IQ system Effect of static electricity
The unpleasant effects of static electricity are well known. People get shocks, materials cling together, a spark damages materials or even causes a fire. A electrostatic charge can also be very useful ! Materials can be charged deliberately to make them bond temporarily. Static charge can be an invisible helping hand in your production process. This method is already used in many processes in various industries.
Some examples are:
- Block a stack of paper or magazines to prevent shifting during transport or packaging.
- Fix an address label to a brochure before the brochure is packed in a wrapping film.
- Keep the last bag of a roll (ie.Garbage bags) fixed to the roll to make packaging in a carton easier
- Bond a small section of a film during winding on a roll to prevent the roll from telescoping.
Many products we use daily are produced with the help of an electrostatic charge without us knowing it.
A perfect example is packaging of food products and many plastic products for domestic use. Many products are produced with the aid of a static charge. Instead of printing directly or placing a sticky label onto the product, the print is achieved with a pre-printed plastic label. The pre-printed label is positioned into the injection mould and kept in place by a static charge. This way the label will be moulded together with the product shape and come out as a finished product.
A spectacular application of static bonding is keeping together large objects. Stacks of brochures or flooring laminate can be held together with a static charge to prevent them from shifting during transportation. This demonstrates the enormous force that can be generated by an electrostatic charge.

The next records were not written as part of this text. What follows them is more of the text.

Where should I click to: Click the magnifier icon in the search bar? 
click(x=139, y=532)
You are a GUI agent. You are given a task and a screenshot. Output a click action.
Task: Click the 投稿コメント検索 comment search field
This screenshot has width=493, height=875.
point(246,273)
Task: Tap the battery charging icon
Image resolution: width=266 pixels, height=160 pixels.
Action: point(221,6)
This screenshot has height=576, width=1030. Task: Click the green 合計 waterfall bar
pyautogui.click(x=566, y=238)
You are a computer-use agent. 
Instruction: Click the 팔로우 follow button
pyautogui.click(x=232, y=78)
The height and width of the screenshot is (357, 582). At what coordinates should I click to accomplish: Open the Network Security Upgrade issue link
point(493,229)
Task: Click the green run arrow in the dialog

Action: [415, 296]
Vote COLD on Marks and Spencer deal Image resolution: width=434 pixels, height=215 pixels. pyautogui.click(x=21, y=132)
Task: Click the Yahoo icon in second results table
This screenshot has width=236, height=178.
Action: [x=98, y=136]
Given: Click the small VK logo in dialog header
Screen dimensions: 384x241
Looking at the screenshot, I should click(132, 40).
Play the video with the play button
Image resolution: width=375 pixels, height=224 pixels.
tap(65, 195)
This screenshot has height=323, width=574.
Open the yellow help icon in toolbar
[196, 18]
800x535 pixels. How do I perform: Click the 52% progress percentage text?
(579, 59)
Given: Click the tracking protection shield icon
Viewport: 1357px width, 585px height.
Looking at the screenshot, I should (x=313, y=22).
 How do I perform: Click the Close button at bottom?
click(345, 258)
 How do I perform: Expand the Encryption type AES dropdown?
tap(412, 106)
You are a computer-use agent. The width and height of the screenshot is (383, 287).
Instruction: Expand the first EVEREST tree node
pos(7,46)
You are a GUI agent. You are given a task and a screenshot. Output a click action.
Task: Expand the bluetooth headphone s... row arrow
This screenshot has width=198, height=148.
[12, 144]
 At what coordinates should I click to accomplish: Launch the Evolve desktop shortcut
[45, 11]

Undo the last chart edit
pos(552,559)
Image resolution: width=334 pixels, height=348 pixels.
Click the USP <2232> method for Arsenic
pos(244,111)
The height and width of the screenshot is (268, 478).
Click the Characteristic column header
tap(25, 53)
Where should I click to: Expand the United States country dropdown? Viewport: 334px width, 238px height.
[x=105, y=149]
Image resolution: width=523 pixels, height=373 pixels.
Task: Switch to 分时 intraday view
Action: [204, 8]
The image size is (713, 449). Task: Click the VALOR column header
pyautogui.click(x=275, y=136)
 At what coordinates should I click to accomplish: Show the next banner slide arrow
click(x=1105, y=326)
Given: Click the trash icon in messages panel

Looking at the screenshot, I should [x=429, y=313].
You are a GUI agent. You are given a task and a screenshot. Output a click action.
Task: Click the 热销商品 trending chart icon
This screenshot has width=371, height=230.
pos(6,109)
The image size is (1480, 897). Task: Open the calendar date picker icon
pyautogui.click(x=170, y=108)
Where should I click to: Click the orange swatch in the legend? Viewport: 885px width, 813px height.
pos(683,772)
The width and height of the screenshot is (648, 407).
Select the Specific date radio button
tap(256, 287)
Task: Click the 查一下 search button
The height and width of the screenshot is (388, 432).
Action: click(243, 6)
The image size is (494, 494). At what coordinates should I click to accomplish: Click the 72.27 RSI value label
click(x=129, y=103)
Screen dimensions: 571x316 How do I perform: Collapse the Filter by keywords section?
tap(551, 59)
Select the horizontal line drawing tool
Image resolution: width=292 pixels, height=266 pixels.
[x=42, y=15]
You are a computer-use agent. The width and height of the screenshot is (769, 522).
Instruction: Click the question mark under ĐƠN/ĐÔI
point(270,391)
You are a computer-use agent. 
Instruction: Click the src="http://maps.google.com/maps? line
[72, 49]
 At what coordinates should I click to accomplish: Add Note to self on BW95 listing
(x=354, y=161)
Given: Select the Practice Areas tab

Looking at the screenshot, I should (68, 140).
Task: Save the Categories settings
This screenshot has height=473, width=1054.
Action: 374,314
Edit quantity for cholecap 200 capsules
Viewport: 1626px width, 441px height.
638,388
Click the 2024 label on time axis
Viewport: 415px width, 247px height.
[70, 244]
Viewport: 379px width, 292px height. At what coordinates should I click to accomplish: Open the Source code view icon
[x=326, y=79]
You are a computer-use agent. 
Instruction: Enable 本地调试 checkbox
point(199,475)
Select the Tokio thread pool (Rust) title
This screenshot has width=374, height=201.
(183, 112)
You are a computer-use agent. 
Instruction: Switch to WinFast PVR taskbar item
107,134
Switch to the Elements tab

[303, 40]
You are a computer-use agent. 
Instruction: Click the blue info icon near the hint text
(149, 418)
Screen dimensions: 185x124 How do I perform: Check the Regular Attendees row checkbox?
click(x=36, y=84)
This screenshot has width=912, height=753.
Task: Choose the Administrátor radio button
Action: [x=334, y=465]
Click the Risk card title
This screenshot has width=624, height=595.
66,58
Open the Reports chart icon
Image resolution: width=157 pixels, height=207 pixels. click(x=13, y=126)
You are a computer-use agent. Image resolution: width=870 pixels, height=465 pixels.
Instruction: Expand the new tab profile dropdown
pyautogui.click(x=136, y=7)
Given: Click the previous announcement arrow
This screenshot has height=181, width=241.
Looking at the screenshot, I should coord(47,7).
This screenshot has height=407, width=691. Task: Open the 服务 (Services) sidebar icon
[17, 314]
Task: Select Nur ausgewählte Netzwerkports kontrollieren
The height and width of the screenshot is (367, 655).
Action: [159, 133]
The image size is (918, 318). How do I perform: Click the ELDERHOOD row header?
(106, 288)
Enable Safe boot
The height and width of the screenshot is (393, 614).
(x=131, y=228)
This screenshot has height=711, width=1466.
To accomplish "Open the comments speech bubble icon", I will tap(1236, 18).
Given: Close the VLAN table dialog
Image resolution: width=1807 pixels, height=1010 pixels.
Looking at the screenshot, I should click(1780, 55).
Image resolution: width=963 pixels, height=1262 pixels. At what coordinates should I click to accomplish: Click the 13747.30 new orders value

Extraordinary, but not obvious applications of using static charge appear regularly. Applying a homogeneous static charge to a surface has a very positive effect in processes where fluids need to be dispersed across the surface. A common application is the production of DVD discs. Each DVD disc consists of two thin plastic layers that are glued to form the finished disc. A electrostatic charge is induced on one surface which causes the glue the disperse much more evenly.
Do any ideas spring tomind on how to use a static charge in your production process?
Simco-Ion Europe has outstanding capabilities to develop ideas and implement solutions with static electricity that can simplify and optimise your process. A broad range of products are capable of performing tasks that go beyond your imagination.
A static charging system consist of a high voltage generator and an electrode. The high voltage generator supplies the high voltage needed to create a static charge. This can vary from 3 to 60 kVolts. The charging electrode comes in different shapes to enable an optimum result for each specific application.
Direct voltage opposite earth
The charging electrode is located opposite an earthed plate or roller. Because of the electrostatic field the material web will temporarily adhere to the reference earth.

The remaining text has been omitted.